── Document segment

INDIANAPOLIS | A group of Congressional Republicans, led in part by U.S. Rep. Todd Rokita, R-Indianapolis, proposed an alternative to the Affordable Care Act Wednesday that goes beyond just repealing Obamacare.
The American Health Care Reform Act would change how most Americans obtain health insurance by discouraging employer-subsidized coverage and instead providing a federal income and payroll tax deduction totaling $7,500 for individuals and $20,000 for families that could be used to buy insurance on the open market -- or for any other purpose.
"We haven't been allowed as consumers to apply the skill-set we innately have as Americans. This bill does that," said Rokita, a Munster native. "It kick-starts what we hope to be a cascading, or domino, effect in price transparency."
Unlike the Affordable Care Act, which requires all health plans provide a minimum level of coverage for pregnancy, preventative care and other common health issues, Rokita's proposal lets health insurance companies decide what their policies should cover and permits Americans to buy insurance across state lines.
The GOP measure also fully repeals the Affordable Care Act, which means insurance companies again would be permitted to deny coverage to individuals with pre-existing conditions, could kick college students off their parents' policies and mask their prices, likely making it more difficult for consumers to compare policies.
Under the plan, Medicare price data would be made public, but expanded Medicaid coverage for low-income and elderly Americans as well as the requirement that all Americans buy health insurance would be scrapped.
In their place, the federal government would provide states $2.5 billion a year to fund high-risk insurance pools to help citizens with pre-existing conditions buy insurance, most medical error lawsuit payments would be capped and practically all insurance coverage for abortion prohibited.
"(This) is a market-based, commonsense alternative to Obamacare," said U.S. Rep. Phil Roe, R-Tenn. "Our bill will not increase taxes, does not rely on mandates, expands coverage and lowers costs."
Republicans unsuccessfully offered similar proposals during 2009-10 Congressional debates over the Affordable Care Act. A cost estimate of this measure was not provided.
The new plan -- crafted by the Republican Study Committee -- gives the GOP, at the least, something to say they support as the House Republican majority approaches its 50th certain-to-fail vote to repeal Obamacare.
But the proposal will not become law any time soon. The Senate and White House are both controlled by Democrats, and they are looking forward to the Oct. 1 start date for the main health coverage provisions of the Affordable Care Act.

────

- **Exercises**:
(1) Using the article on the Republican health care proposal, decide whether each statement agrees with it: (a) the tax deduction would total $7,500 for individuals; (b) a cost estimate of the measure was provided; (c) the proposal requires health plans to cover pregnancy. Answer yes or no for each and quote the deciding words.
(2) According to the article on the Republican health care proposal, how much would the federal government give states each year to fund high-risk insurance pools?
(3) Print the stretch of the article on the Republican health care proposal from "Republicans unsuccessfully offered" through "to repeal Obamacare.".

── Records supplied

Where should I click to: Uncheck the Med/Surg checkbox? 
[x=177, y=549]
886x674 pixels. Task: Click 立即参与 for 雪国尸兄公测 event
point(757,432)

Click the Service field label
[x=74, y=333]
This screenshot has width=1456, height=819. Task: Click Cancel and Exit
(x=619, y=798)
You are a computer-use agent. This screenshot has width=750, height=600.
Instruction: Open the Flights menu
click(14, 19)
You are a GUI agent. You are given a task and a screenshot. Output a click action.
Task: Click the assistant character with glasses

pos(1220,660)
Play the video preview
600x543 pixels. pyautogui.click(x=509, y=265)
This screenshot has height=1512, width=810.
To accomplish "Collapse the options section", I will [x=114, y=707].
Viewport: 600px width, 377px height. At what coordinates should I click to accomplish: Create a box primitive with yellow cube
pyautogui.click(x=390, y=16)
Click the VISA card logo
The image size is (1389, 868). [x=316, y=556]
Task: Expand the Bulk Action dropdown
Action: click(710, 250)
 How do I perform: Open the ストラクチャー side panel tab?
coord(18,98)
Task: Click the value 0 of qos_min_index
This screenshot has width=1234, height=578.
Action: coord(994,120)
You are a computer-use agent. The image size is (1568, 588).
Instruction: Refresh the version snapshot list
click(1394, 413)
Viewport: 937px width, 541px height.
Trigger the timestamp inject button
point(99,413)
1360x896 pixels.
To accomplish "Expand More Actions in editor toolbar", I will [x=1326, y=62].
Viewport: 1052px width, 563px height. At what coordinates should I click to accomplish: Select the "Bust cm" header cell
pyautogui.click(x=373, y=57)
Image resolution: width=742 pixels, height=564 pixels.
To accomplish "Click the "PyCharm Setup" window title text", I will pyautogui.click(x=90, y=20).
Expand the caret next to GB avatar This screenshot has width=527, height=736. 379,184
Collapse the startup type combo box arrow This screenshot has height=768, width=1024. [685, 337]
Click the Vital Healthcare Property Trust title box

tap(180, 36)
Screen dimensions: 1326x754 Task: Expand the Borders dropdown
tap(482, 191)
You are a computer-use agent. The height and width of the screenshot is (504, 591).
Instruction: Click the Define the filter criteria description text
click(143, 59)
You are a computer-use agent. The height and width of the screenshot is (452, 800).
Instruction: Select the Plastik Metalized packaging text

────

- **Written answers**:
(1)
(a) Yes: "a federal income and payroll tax deduction totaling $7,500 for individuals"
(b) No: "A cost estimate of this measure was not provided."
(c) No: "Rokita's proposal lets health insurance companies decide what their policies should cover"

(2) $2.5 billion a year.

(3)
Republicans unsuccessfully offered similar proposals during 2009-10 Congressional debates over the Affordable Care Act. A cost estimate of this measure was not provided.
The new plan -- crafted by the Republican Study Committee -- gives the GOP, at the least, something to say they support as the House Republican majority approaches its 50th certain-to-fail vote to repeal Obamacare.